Same problem on CHBP as with LEMON:
FileNotFoundError: File does not exist: /storage/store3/derivatives/CHBMP_EEG_and_MRI/sub-CBM00179/eeg/sub-CBM00179_task-protmap_proc-autoreject_epo
@hubertjb can you do an ls -lrth /storage/store3/derivatives/CHBMP_EEG_and_MRI/sub-CBM00179/eeg/
to see what's going on there?
Also for the other cases. I think for 1-2 subjects things failed, you need to handle that by catching exceptions. For the other subjects all should be there.
latest plots after reconsidering priorities (put r2 as main figure, MAE as supplement) with updated color codes, better sizes and finer grid. I'll start a write-up based on this. Hopefully we can soon fill in the remaining blank boxes :) please keep me closely in the loop, such that I can help @hubertjb @gemeinl
@dengemann I'll try what you suggested above later today and will keep you updated.
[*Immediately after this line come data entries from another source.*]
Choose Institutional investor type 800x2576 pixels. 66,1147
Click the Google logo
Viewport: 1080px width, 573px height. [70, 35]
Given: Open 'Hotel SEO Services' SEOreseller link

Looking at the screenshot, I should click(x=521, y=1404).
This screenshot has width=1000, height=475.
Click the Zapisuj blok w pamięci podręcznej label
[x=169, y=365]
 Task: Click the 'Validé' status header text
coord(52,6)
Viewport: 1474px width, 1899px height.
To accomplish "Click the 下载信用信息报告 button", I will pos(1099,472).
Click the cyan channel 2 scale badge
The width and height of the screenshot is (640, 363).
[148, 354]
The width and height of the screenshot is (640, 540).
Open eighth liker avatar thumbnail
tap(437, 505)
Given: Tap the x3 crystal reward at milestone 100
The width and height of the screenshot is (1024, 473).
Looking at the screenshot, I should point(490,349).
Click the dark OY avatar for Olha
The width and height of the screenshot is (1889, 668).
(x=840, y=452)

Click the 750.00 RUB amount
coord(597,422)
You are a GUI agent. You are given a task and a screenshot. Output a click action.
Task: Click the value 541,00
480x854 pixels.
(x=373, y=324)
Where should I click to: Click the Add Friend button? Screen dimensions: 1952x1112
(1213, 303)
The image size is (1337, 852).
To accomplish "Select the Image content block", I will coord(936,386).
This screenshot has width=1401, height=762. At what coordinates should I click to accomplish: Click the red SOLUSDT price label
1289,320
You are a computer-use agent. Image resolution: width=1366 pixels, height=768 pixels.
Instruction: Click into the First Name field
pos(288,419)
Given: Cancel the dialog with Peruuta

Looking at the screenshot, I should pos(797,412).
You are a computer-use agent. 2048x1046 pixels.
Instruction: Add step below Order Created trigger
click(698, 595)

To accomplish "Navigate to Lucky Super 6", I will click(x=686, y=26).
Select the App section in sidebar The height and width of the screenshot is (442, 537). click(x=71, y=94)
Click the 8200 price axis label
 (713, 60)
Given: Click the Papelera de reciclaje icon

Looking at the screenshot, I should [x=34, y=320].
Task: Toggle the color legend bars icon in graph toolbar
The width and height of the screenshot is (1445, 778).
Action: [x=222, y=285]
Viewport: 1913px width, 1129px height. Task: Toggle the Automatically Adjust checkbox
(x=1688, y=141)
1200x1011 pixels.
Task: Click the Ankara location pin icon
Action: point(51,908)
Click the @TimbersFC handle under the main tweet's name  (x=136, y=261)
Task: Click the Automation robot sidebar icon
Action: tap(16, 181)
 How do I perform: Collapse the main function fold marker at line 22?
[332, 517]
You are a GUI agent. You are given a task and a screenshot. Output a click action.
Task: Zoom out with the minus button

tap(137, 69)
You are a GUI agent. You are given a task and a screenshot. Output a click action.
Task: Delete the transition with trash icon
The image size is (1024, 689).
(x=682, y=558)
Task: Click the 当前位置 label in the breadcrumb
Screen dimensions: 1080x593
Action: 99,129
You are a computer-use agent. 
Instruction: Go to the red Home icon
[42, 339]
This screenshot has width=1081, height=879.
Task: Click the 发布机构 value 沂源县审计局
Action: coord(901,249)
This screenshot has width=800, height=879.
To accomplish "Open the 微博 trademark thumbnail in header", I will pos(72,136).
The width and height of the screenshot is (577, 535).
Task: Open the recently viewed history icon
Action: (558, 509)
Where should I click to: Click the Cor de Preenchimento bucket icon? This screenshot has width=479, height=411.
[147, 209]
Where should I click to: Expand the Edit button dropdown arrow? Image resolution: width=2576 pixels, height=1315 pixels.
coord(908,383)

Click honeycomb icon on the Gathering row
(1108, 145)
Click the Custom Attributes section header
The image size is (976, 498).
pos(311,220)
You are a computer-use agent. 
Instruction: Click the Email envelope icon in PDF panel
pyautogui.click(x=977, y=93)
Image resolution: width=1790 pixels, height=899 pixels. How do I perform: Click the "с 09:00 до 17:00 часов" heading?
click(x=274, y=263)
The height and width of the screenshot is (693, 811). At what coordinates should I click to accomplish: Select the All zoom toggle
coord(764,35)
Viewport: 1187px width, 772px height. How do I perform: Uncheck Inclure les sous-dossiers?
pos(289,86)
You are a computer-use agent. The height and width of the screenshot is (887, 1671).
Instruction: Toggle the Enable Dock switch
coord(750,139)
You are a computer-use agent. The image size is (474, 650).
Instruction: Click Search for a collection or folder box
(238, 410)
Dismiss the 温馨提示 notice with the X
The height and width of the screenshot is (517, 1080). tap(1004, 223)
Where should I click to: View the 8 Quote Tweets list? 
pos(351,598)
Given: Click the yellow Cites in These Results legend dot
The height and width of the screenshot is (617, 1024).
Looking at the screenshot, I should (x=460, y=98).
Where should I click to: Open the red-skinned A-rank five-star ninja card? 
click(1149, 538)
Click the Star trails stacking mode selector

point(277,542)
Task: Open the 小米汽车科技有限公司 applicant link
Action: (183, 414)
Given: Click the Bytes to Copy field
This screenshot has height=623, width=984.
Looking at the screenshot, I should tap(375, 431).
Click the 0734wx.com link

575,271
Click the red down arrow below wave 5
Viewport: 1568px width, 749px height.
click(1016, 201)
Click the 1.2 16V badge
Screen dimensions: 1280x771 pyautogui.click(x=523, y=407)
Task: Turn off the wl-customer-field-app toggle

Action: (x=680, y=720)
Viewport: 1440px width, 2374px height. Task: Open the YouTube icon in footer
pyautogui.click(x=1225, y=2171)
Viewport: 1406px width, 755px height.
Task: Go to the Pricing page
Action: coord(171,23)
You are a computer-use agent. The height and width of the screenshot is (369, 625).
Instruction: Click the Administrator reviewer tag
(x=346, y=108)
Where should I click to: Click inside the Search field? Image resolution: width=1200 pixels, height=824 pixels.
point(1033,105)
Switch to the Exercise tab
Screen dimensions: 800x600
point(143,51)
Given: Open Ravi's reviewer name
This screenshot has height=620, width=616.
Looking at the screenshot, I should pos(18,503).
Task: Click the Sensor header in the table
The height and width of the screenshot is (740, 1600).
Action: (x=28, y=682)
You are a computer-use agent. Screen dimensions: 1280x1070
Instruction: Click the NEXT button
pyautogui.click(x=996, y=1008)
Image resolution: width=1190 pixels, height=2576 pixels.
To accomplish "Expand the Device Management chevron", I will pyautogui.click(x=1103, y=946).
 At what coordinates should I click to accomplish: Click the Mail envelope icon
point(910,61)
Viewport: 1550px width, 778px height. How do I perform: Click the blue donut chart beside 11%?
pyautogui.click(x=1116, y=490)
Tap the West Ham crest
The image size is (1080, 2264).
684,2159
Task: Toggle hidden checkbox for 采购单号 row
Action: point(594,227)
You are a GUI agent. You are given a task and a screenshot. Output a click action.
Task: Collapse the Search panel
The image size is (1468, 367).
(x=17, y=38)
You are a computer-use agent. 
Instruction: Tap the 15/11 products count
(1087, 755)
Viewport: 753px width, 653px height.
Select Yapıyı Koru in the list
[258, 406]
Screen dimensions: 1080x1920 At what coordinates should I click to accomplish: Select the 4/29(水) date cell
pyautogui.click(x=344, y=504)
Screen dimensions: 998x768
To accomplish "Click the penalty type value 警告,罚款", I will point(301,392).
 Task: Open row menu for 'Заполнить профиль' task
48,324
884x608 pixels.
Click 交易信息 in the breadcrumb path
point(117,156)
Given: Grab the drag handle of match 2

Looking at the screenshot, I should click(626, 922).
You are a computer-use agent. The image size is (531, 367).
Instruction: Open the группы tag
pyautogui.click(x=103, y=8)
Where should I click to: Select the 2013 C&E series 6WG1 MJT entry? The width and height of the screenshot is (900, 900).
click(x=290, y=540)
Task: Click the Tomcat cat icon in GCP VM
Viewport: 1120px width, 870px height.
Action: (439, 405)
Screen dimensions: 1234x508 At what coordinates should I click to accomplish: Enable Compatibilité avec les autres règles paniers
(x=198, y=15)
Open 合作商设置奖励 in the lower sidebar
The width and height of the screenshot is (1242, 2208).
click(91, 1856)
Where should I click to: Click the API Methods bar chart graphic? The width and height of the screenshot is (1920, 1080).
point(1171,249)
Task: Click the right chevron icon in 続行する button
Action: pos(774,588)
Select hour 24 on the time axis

About doing some hyperparameter tuning: do you have a preferred way of doing this? @dengemann @gemeinl I was thinking we could further divide the training set of each fold into a training and validation sets (and drop the test set), report performance for a little grid search on maybe {learning rate, batch size, dropout rate}, and finally pick the best configuration for each dataset.
After skipping failed files I got the models to run on both LEMON and CHBP @dengemann.
I started the work towards hyperparameter tuning in #24 if you want to take a look.
There is a couple of things I find noteworthy/unexpected:
Since all the preprocessing scripts seem to work robustly right now, I will also do some investigation on my end. Any thoughts @robintibor ?
latest results updated with LEMON benchmark (we're now done with the planned set of non-deep benchmarks):
I have looked at the different runtimes for deep and shallow. It is likely that the slower runtime for shallow arises from a very large last convolutional layer. This is caused by setting 'final_conv_length' to 'auto' and the trialwise decoding with trials of 10s at 200Hz. I will implement cropped decoding, as suggested in https://github.com/dengemann/meeg-brain-age-benchmark-paper/issues/25. It should decrease runtime for shallow and at the same time improve performance of deep. I will implement a flag, such that cropped or trialwise decoding can be another choice in the hyperparameter optimization https://github.com/dengemann/meeg-brain-age-benchmark-paper/pull/24
See #35 for the first complete set of results.
now that the benchmark script seems battle-tested, we still need to compute the results. In the figure below a few deep boxes are missing :)
I will take care of the missing handcrafted box.
The idea would be that @gemeinl and @hubertjb share a screen and fight / debug together with our Inria server.
I'm only one call / message away.